Le bon moment pour nous associer
Le plus tôt utile, c'est quand le principe est arrêté et que les cotes ne le sont pas encore. À ce stade, un détail qui coûte cher à fabriquer peut être redessiné sans rien perdre de l'intention, et cela ne se rattrape plus une fois le budget annoncé au client.
Nous intervenons aussi plus tard, sur des plans figés. C'est simplement moins confortable pour tout le monde : les arbitrages se font alors sur le prix plutôt que sur le dessin.
Ce que le bureau d'étude reprend de vos plans
Nous partons de vos plans et de vos élévations pour produire les plans d'exécution : épaisseurs réelles, sens du fil, position des joints creux, débattements, points de fixation, passages techniques. C'est ce document qui part en atelier, pas votre plan de principe.
Vous le validez avant lancement. Ce que nous ne changeons jamais sans vous le demander : une proportion, une matière, une teinte, un alignement visible. Ce que nous ajustons de nous-mêmes : les épaisseurs de structure et les tolérances de pose, qui ne se voient pas mais sans lesquelles rien ne se monte.

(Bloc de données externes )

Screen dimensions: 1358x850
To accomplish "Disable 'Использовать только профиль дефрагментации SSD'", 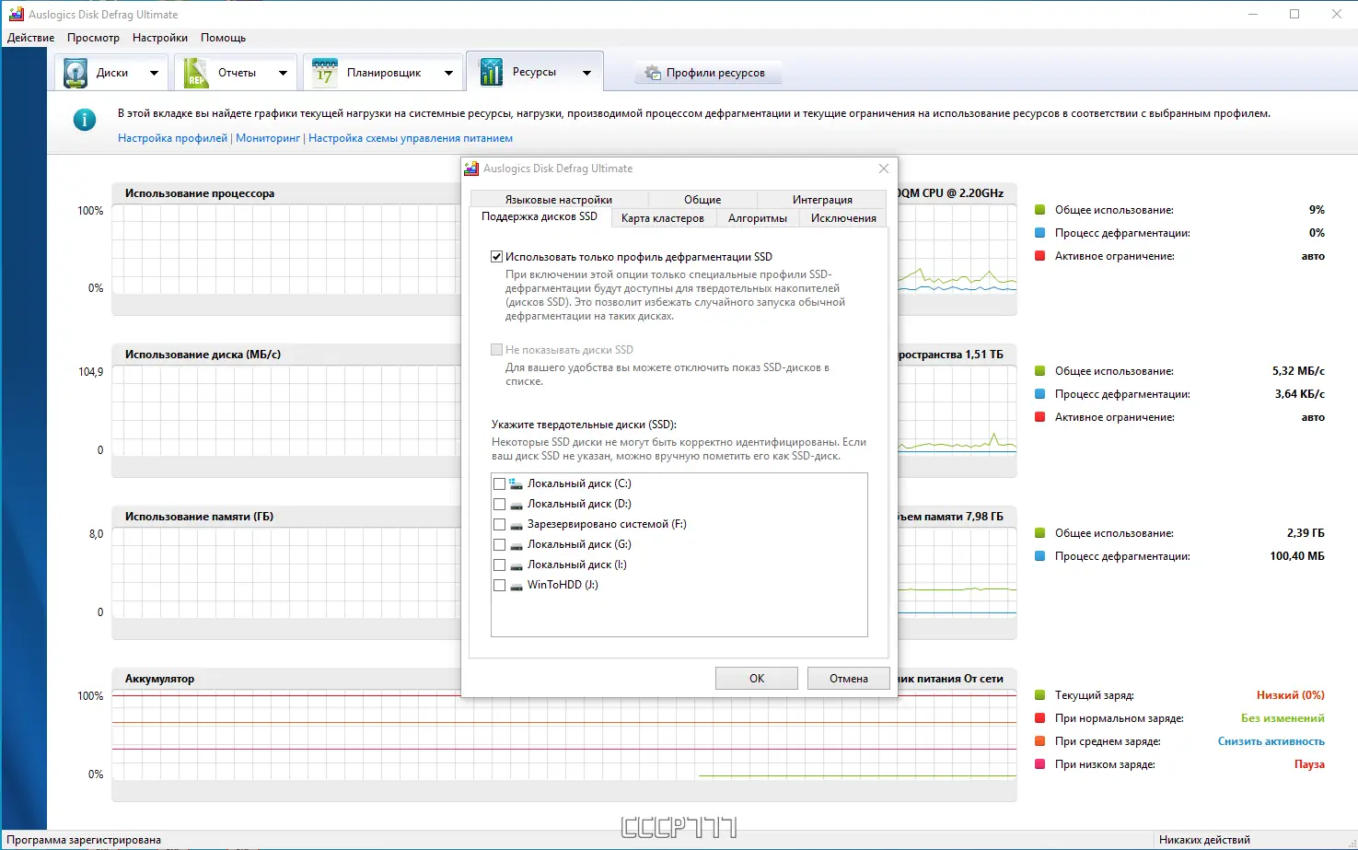I will tap(496, 256).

Les cotes qui bougent toujours entre le plan et le chantier
Aucun mur n'est droit et aucun sol n'est de niveau. Sur un local ancien, l'écart entre deux murs opposés dépasse souvent le centimètre, et une plinthe existante décale la profondeur utile.
C'est pourquoi nous relevons sur site avant fabrication, même quand les plans sont excellents. Le relevé n'est pas une remise en cause de votre travail, c'est ce qui permet de fabriquer en atelier plutôt que d'ajuster à la scie sur le chantier.
Qui parle au client final
Vous, par défaut. Nous répondons directement au client seulement si vous nous le demandez, et nous vous mettons en copie de ce qui touche au projet.
Cela vaut aussi pour la réception : nous vous remettons l'ouvrage, et c'est vous qui le présentez. Un prescripteur qui perd la main sur la relation en cours de chantier perd aussi la maîtrise du projet.
Ce qu'il faut nous envoyer pour un chiffrage juste
Un chiffrage approximatif vient presque toujours d'un dossier incomplet, pas d'une marge de sécurité. Voici ce qui suffit à chiffrer sérieusement.
- Les plans et élévations cotés, même au stade esquisse.
- Les matières et finitions envisagées, avec les références si elles sont arrêtées.
- Des photos du local en l'état, y compris ce qui est laid : gaines, compteurs, poteaux.
- Les contraintes d'accès : étage, ascenseur, largeur d'escalier, horaires autorisés.
- La date visée pour la pose, qui décide de l'ordre de fabrication.